Devletin görevi insanın idaresini, geçimini sağlamada kolaylaştırıcı rolünü üstlenmektir. Devlet kendi insanının temel ihtiyaçlarını en kolay şekilde tedarik etmede mükelleftir. Bu noktada devletin en temel görevlerinden birisi de vatandaşının ihtiyacı olan temel gıda, su, elektrik, enerjinin yanında adalet, fırsat eşitliği, huzur ve güven ortamını sağlamak ve sürdürmek olmalıdır. Devleti ayakta tutan insan unsurudur, insanı huzurlu ve mutlu olan bir devletin hayatı da o nispette uzun ve daimi olacaktır. Bunun yanı sıra devletin de “devlet ebed-müddet” olabilmesi için insanları tarafından yıpratılmaması gerekmektedir. Devlet, üzerinde yolculuk ettiğimiz bir gemi gibidir, aynı gemide bulunan yolcular bindiği gemiye zarar vermezler, bilerek veya bilmeyerek gemiye vereceğimiz muhtemel bir zarar geminin tüm tayfası ile beraber batmasına sebep olacaktır. Allah’tan gelen musibetler hariç insanlar tarafından meydana getirilebilecek her türlü ihanet ve saldırılara karşı devletimize, ezanımıza ve bayrağımıza sımsıkı sarılıp koruyarak sahil-i selamete ulaşabiliriz.
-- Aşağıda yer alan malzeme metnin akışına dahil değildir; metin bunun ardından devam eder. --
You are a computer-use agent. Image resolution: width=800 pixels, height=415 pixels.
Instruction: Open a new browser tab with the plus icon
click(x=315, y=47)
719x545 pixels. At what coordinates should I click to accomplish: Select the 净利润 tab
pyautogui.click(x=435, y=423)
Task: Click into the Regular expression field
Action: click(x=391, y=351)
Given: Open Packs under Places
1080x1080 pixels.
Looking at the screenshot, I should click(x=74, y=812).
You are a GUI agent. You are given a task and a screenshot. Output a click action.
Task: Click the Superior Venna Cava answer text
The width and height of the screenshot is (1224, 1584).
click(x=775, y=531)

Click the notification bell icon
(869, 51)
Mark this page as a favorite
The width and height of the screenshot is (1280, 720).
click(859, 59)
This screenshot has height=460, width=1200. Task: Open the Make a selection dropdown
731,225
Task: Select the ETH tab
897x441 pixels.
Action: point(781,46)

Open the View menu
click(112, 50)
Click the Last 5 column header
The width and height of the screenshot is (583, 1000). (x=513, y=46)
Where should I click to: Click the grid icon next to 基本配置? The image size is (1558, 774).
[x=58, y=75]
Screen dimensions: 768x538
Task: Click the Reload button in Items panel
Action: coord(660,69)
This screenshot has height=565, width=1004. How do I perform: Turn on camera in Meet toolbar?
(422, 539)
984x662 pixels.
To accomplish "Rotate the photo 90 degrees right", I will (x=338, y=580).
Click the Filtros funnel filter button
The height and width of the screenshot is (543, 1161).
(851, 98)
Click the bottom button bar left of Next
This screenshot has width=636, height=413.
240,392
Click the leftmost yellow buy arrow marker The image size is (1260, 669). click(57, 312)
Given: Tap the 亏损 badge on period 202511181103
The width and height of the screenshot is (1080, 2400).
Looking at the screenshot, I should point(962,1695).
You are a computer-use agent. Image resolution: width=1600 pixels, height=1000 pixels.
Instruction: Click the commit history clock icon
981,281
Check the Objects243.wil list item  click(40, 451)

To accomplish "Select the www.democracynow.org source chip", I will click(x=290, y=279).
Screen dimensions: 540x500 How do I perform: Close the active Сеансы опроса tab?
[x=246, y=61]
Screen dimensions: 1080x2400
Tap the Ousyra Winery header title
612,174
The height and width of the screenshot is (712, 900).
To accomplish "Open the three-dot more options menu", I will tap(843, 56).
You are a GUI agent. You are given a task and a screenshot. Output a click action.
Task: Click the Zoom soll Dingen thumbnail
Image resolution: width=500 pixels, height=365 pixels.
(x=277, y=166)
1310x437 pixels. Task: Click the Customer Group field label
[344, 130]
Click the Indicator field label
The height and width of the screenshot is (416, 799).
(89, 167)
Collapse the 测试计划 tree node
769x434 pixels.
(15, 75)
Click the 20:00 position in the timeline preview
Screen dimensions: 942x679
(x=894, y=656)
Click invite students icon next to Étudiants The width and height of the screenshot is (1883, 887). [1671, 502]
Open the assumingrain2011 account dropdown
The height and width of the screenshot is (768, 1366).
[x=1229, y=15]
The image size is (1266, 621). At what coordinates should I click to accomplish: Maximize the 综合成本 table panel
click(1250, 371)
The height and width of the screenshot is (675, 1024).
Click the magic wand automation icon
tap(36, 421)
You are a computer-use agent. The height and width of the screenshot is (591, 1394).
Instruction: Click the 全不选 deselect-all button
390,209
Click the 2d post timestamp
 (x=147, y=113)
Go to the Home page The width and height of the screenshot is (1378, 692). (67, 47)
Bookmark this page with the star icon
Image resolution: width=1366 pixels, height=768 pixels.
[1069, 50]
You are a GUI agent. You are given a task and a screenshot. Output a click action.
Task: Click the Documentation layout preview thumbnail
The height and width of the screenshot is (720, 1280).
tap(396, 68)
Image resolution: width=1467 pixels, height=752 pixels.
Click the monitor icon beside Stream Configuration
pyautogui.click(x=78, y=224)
Yedekleme ve kesintisiz güç kaynağı

Bilişim sektöründe yedekleme, data recovery, kesintisiz güç kaynağı (UPS) ilişkisi önemlidir. Sisteminizin 7/24 çalışabilmesi ve hizmet verebilmesi için sürekli yedeklerinizin alınması ve enerjiyi aksatmadan ulaştırmanız, enerji kesilse bile yerine bir diğer alternatifi hazır tutmanız gerekmektedir. Muhtemel her türlü veri kayıplarına karşı elinizin altında dijital felaket senaryosuna karşı yapılması gerekenlerin listesi olması gerekmektedir. Dijital alanda bu böyle olduğu gibi devletler ve insanlık hayatında da aynı mantık geçerlidir.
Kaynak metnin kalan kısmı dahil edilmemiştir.